===== Data shown =====

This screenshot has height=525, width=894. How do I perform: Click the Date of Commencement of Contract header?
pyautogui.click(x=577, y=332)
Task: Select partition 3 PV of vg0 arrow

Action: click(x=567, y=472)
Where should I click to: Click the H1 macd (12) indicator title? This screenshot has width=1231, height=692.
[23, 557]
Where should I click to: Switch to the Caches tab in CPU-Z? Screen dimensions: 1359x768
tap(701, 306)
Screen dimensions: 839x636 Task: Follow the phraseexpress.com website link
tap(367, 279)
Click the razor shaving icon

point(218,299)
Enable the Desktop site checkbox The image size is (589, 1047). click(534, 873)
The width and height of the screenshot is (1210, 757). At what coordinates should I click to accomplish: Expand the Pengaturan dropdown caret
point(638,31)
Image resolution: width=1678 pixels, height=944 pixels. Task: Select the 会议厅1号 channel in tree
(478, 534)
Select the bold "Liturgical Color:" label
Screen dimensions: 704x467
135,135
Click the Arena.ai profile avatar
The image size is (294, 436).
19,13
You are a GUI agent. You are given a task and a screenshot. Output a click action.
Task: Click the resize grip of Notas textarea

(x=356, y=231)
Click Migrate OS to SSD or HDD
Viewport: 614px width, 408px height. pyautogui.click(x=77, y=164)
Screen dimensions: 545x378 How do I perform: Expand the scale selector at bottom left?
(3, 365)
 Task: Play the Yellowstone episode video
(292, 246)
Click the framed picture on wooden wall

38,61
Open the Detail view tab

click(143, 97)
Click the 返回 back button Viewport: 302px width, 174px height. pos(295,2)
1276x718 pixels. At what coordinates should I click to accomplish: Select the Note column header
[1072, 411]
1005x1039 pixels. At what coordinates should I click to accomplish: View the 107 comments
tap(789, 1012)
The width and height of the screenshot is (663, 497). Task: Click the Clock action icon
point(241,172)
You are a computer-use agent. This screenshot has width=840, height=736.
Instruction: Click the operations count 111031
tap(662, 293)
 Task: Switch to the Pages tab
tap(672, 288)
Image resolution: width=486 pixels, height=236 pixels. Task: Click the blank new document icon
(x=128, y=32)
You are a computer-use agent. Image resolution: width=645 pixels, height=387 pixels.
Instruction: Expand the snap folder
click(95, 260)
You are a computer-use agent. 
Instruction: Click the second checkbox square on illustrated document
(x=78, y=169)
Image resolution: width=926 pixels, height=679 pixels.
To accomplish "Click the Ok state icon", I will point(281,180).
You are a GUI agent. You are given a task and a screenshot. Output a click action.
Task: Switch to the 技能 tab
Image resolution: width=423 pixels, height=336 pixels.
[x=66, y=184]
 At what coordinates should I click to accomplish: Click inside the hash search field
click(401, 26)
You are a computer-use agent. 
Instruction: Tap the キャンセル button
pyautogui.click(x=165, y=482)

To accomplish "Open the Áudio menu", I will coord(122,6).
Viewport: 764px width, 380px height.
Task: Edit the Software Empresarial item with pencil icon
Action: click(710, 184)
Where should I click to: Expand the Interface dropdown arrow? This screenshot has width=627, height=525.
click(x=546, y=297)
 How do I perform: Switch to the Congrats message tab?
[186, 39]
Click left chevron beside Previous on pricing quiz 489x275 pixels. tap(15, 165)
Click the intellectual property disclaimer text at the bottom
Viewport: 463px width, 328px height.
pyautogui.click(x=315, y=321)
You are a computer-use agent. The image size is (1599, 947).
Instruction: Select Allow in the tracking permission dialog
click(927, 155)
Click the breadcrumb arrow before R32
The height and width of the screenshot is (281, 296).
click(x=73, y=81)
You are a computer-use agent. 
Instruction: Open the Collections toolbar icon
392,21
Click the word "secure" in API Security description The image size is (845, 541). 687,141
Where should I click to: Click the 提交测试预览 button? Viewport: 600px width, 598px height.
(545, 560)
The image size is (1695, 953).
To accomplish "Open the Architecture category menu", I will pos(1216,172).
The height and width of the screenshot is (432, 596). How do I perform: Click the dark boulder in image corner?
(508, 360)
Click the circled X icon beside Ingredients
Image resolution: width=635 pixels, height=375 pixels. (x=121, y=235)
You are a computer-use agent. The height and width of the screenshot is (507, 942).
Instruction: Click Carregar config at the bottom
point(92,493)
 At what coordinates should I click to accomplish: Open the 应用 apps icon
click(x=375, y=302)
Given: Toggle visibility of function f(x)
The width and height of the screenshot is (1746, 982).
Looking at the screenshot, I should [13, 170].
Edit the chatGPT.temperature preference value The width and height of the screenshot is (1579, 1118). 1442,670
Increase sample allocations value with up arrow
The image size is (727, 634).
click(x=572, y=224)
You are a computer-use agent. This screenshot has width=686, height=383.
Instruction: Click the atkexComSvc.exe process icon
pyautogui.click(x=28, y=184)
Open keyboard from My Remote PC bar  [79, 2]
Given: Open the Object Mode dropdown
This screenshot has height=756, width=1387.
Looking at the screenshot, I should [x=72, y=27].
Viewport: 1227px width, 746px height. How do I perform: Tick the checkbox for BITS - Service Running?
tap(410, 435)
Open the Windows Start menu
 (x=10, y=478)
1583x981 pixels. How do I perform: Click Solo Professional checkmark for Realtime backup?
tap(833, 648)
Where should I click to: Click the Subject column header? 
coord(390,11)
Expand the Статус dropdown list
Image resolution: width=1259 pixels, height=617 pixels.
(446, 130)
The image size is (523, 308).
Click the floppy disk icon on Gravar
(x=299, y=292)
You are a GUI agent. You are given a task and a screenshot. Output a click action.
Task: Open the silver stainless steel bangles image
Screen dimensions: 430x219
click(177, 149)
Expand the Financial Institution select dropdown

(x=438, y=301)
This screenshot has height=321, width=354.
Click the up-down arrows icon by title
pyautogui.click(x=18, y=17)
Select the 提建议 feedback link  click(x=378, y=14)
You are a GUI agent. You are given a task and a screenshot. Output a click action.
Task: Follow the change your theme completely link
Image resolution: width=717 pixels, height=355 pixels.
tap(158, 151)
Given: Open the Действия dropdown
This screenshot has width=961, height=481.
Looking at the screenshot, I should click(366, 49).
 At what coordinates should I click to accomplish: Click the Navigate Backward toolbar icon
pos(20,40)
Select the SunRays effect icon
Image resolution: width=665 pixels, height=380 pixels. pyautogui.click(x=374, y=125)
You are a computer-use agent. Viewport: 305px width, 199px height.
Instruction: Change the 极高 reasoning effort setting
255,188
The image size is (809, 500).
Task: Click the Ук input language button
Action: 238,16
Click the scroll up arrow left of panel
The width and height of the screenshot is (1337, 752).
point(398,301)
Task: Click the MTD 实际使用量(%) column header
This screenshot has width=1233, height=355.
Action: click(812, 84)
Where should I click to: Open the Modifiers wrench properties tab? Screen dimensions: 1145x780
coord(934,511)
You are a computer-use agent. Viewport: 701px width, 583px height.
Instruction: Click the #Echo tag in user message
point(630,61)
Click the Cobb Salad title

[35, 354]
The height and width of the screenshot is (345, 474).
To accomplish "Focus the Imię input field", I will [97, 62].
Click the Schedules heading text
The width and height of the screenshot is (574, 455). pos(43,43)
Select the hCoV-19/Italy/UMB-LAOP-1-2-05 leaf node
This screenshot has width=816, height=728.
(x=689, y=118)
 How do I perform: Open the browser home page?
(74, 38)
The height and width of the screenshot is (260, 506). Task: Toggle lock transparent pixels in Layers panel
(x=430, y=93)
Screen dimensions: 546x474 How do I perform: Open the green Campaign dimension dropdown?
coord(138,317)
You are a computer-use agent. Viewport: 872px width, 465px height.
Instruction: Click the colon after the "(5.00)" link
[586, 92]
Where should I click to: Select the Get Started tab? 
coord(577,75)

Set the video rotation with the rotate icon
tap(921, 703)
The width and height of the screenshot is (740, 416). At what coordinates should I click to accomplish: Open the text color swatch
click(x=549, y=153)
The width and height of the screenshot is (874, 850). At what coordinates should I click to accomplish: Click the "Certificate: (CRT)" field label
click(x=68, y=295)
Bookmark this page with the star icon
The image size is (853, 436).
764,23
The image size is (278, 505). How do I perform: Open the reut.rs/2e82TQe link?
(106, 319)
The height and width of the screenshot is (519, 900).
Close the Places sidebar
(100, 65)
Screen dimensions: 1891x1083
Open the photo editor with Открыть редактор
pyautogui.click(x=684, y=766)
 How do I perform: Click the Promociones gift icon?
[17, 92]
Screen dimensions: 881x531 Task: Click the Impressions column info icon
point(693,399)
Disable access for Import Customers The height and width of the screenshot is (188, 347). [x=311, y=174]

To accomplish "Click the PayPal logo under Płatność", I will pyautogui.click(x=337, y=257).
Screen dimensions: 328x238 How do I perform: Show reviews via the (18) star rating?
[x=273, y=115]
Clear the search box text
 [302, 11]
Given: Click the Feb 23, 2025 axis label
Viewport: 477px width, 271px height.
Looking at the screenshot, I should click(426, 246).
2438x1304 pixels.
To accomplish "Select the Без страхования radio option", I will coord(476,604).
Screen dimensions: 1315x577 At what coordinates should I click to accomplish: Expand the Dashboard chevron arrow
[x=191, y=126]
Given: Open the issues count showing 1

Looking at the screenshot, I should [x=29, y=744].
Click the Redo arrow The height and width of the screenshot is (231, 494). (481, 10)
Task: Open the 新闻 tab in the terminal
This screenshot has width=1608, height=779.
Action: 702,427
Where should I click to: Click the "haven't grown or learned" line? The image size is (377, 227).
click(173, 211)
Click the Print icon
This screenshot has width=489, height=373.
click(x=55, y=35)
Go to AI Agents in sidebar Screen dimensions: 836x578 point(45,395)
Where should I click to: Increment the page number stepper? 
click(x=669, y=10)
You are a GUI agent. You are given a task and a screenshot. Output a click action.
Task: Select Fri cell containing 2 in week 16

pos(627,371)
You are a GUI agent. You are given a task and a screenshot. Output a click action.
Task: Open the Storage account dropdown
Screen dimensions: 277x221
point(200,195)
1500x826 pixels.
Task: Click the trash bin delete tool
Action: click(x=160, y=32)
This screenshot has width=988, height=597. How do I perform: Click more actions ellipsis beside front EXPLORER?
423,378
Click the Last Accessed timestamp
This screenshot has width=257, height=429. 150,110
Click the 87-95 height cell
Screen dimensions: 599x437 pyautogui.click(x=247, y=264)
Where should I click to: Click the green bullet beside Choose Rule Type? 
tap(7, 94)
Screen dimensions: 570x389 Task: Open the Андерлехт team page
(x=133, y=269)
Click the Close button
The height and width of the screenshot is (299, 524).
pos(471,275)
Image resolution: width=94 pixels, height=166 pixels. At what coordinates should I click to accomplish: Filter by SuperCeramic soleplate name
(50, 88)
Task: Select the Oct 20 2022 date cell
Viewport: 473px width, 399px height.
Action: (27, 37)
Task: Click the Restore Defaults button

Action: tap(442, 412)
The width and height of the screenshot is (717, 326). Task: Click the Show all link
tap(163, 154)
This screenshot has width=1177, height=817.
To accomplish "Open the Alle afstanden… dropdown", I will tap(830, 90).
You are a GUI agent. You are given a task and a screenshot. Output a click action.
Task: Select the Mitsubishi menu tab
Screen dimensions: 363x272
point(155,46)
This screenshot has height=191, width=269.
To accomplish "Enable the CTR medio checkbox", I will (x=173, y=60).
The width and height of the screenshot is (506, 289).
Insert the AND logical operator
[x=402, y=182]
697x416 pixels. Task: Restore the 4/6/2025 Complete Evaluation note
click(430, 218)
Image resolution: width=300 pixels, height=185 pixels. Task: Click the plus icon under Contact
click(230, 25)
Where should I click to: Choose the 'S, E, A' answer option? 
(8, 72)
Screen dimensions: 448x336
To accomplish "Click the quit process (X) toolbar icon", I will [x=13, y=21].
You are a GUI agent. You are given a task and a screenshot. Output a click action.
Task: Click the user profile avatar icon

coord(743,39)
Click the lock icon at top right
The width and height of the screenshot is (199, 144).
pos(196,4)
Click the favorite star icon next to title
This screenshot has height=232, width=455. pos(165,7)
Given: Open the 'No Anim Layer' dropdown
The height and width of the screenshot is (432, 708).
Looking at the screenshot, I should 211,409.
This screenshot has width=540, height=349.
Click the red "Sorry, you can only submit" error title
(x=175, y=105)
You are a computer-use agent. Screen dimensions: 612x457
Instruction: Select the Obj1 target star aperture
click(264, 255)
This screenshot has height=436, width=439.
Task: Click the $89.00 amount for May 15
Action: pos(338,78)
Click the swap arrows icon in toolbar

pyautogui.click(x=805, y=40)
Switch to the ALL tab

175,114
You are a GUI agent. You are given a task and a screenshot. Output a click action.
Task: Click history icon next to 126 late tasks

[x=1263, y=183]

=====

What the task asks: Please retype the lines above from the first one through the line containing "tap(701, 306)", including both.

Written answer:
This screenshot has height=525, width=894. How do I perform: Click the Date of Commencement of Contract header?
pyautogui.click(x=577, y=332)
Task: Select partition 3 PV of vg0 arrow

Action: click(x=567, y=472)
Where should I click to: Click the H1 macd (12) indicator title? This screenshot has width=1231, height=692.
[23, 557]
Where should I click to: Switch to the Caches tab in CPU-Z? Screen dimensions: 1359x768
tap(701, 306)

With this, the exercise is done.